▶ **RECORD EXCERPTS**:
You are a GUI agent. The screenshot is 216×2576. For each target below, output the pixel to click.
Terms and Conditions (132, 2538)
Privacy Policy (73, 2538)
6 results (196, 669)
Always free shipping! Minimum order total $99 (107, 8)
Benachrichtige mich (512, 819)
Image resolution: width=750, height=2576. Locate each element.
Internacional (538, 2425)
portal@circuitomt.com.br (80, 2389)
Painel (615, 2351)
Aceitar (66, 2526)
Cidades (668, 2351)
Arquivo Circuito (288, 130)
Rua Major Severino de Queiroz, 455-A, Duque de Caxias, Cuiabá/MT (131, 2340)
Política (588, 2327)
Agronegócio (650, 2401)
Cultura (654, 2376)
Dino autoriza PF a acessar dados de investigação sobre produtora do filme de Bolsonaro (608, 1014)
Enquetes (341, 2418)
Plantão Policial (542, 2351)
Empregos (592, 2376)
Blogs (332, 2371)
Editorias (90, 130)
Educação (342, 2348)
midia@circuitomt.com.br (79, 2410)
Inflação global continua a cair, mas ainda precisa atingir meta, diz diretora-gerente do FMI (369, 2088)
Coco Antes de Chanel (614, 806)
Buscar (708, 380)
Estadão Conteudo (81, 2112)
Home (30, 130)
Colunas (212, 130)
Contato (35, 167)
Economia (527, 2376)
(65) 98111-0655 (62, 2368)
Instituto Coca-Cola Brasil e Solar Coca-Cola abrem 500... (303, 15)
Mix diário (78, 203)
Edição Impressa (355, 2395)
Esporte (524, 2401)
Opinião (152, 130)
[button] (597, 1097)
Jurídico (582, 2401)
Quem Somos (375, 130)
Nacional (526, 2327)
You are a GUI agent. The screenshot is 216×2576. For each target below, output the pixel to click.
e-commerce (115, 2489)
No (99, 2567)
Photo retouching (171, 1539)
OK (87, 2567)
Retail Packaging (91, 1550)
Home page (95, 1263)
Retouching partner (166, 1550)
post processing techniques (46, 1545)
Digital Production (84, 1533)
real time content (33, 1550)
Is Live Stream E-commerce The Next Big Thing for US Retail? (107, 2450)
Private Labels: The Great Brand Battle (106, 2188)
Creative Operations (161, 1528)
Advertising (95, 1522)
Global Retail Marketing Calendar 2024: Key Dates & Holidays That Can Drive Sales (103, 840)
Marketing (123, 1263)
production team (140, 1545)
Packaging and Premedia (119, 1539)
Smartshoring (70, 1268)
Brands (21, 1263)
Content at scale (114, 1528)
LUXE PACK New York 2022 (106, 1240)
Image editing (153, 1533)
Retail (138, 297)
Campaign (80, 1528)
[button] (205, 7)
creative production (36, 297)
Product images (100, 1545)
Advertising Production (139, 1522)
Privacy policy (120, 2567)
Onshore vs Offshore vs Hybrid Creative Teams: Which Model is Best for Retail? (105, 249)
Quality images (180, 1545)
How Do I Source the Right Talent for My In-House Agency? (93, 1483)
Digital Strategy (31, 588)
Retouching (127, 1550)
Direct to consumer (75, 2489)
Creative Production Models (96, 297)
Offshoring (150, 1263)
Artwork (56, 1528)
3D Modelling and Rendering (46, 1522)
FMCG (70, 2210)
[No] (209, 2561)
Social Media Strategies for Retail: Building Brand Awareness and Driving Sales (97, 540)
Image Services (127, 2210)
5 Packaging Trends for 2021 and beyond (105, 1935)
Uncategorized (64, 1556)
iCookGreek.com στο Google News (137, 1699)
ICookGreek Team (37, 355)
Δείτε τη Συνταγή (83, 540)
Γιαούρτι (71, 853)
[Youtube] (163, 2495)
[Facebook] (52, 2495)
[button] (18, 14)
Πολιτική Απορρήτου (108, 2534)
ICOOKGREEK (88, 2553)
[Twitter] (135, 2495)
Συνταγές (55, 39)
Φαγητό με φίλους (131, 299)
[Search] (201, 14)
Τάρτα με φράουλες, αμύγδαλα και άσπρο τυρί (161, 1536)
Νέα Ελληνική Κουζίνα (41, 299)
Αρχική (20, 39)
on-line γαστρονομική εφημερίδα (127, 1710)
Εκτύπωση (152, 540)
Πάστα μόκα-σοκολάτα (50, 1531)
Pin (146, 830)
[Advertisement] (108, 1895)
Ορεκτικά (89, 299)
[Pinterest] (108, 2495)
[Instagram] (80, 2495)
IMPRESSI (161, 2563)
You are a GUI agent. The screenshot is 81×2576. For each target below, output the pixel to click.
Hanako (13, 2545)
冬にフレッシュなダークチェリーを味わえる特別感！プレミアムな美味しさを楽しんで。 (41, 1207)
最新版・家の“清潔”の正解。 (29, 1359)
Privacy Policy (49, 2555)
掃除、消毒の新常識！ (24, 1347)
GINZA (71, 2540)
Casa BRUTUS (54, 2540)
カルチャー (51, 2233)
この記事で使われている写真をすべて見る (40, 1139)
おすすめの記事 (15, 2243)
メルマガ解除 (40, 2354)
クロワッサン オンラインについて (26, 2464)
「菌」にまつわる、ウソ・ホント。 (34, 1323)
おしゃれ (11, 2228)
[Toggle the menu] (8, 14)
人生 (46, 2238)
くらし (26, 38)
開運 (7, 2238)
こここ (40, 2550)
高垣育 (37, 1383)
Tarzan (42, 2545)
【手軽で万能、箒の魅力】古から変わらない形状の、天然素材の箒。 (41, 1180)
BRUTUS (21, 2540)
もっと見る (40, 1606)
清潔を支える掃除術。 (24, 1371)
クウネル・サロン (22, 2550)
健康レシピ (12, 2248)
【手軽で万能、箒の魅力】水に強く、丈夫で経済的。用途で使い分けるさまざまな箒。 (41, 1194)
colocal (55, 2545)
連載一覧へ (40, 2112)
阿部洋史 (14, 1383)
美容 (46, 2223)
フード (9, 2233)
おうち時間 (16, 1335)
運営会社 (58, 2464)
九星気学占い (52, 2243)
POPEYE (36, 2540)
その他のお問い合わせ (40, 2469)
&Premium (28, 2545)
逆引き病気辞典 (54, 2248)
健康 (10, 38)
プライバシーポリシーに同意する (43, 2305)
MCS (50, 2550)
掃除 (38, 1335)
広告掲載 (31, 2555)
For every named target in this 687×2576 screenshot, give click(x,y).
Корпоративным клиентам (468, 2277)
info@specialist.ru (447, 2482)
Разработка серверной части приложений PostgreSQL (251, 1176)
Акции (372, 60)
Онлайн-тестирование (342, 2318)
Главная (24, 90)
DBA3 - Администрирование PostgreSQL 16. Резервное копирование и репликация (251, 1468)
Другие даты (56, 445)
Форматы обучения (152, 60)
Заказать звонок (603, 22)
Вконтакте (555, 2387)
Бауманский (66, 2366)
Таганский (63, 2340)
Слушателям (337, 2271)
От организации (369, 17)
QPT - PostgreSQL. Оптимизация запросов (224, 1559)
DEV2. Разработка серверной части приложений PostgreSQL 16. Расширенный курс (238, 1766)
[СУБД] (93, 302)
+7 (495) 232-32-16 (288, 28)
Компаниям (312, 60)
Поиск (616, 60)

▶ **TASK PROMPT**: How many lines of the material contain the string "each"? Answer with that number alone.

▶ **ANSWER TO THE PROBLEM**: 4